Sunday, May 26, 2013

OUCH I must be a horrible doctor


Recently I began reading Dr. Kevin Pho's book, Establishing, Managing and Protecting Your OnLine Reputation. Last year I had encouraged patients to go to the Healthgrades to rate our office. It was helpful. My staff's friendliness needs some improving. My ratings were good but not fabulous. That got me to thinking about how to improve. Maybe it's because I am too straightforward? Am I not kind enough? Does my face show disappointment or frustration? 

The worst was looking at the Drscore.com site. There were only three ratings and the last one was abysmal, left in March of this year. I can't help but wonder what I did to anger  someone that badly. Was it the patient who left in a huff because a medical student came in first? (Yes, we warned him but apparently he expected me to accompany the student so we didn't properly explain it). Or the patient who was furious because I wouldn't give her a handicap sticker when her cardiologist refused to? Or the patient that I discharged from my practice when I found out he lied to me about his past drug history? The site itself is poorly monitored. It lists my internal medicine associate as a gerontologist with no address, my family practice associate as practicing at an address that she left five years ago, and my address is listed from four years ago. When I sent an email no one answered it. 

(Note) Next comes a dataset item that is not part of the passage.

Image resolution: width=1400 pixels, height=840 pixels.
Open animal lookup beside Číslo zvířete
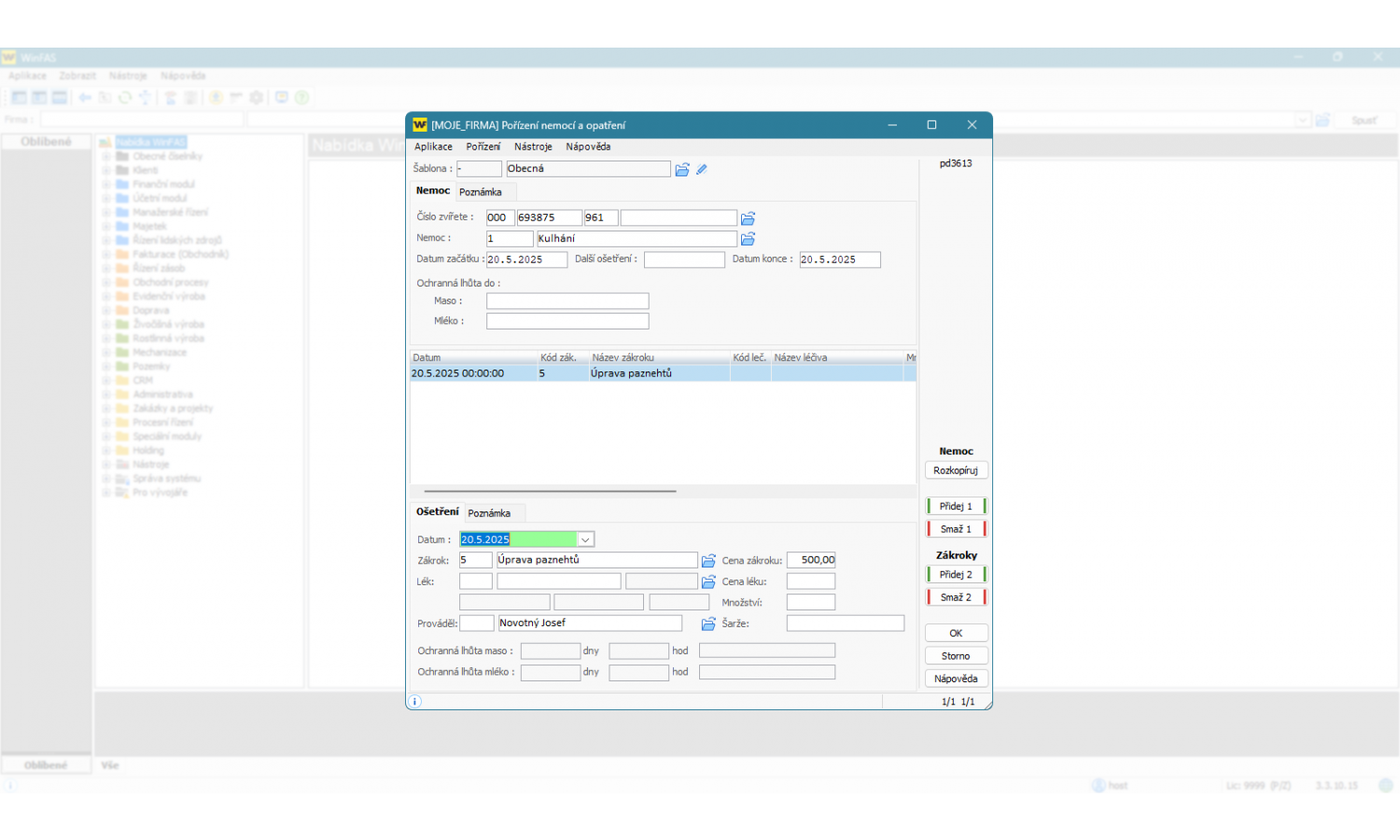click(748, 218)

Most of the other sites listed were without reviews. It makes me wonder, with so many rating sites, how helpful can they be? Additionally our patients are asked to fill out a survey on Survey Monkey but the doctors aren't given the results. What good is that? 

Pondering my ratings I wonder, would using Motivational Interviewing improve how patients perceive my suggestions and bring something more tolerable and more workable for them? It's my hope to motivate, not lecture patients. If I see them as partners in their care, how best do I encourage their participation and help them?

Monday, May 13, 2013

Is Happiness a Value?

Glancing at my blogroll tonight I came across a recent post by Kent Bottles entitled, "How to Practice Medicine in a World We Can Never Truly Understand". While it is a little esoteric for this family doc's brain, reading it jogged my thought processes. He begins by discussing the pursuit of happiness, an ofttimes elusive goal in life. Is it unusual that happiness was never something for which I aimed? The closest value for me was satisfaction. As my children grew, I encouraged them to give the best they could in life--whether that was grades or friends or sports or art. Never once did I suggest they try to be happy. For me, happiness is something one may find, but when you make it a value, now there's a recipe for disaster.

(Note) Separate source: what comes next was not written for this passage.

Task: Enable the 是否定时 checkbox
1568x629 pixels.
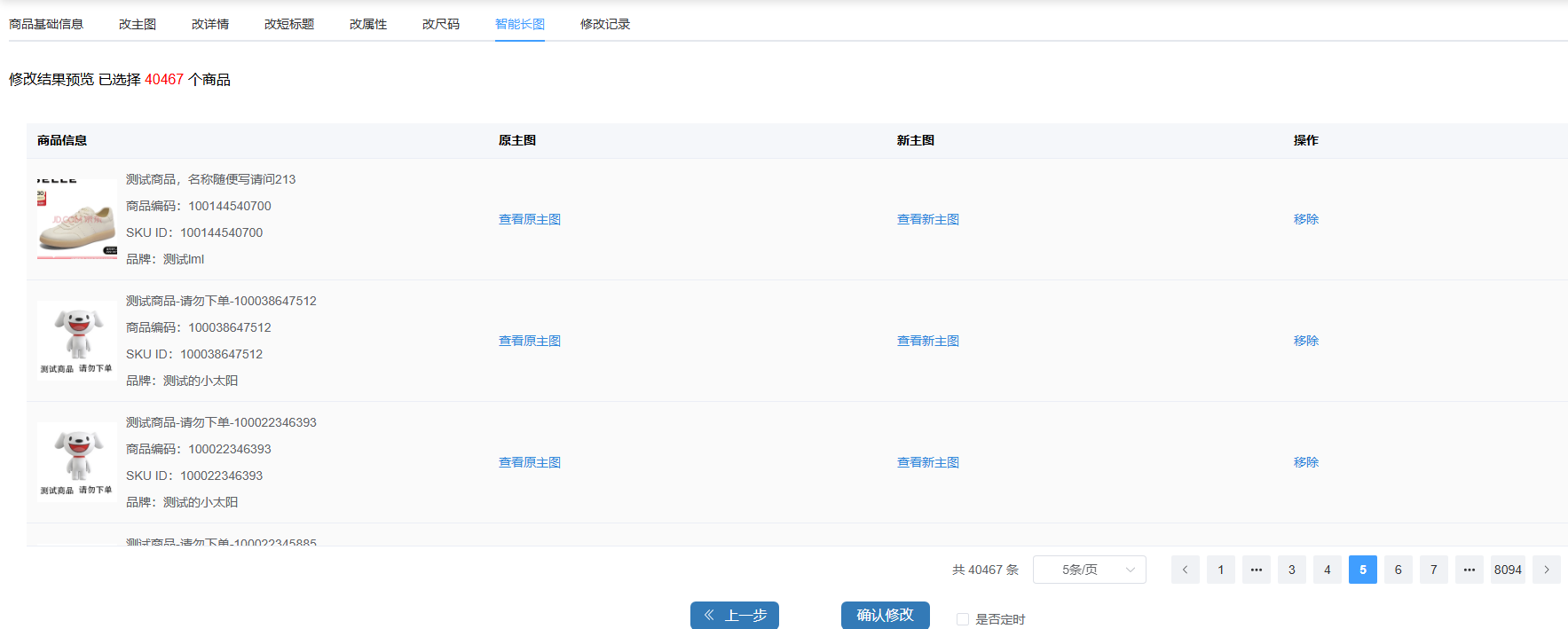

My patients will tell me "I just want to be happy". They believe they will achieve that goal if they marry the right man, find the right job, get the right grades or buy the right ______ (insert necessary object here--car, house, dress, purse). Doing the best job in the job they are in, making the best grade in the most challenging class they feel competent to take, being the best friend to the friends they have...these are not enough. If they are not happy in their job or class or relationship, it is of little value, unless it can be justified as bringing happiness in the future. They search in chemicals to achieve happiness, be that legal (Prozac, Paxil, Adderal, etc) or illegal. If they are not happy, then something must be terribly wrong, even if they are unhappy for legitimate reasons; their mother just died, they lost their job, their boyfriend broke up with them. Their friends encourage them to take medications to be happy again.

This can be a type of cultural divide in an exam room. In the same way that language barriers can reduce good care, value differences make for dissatisfied patients who may intellectually understand that exercise will improve their health but if it doesn't make them happy to do it, it may not get done.

Happiness has followed me in my life many times. Most would consider me blessed. I wasn't looking for it. It's nice to have. But at the end of the day, I don't want to be happy, what I want is to believe that today's accomplishments were the best that could be done under whatever circumstances I found myself.

In other words, satisfaction without regrets. Happiness may follow.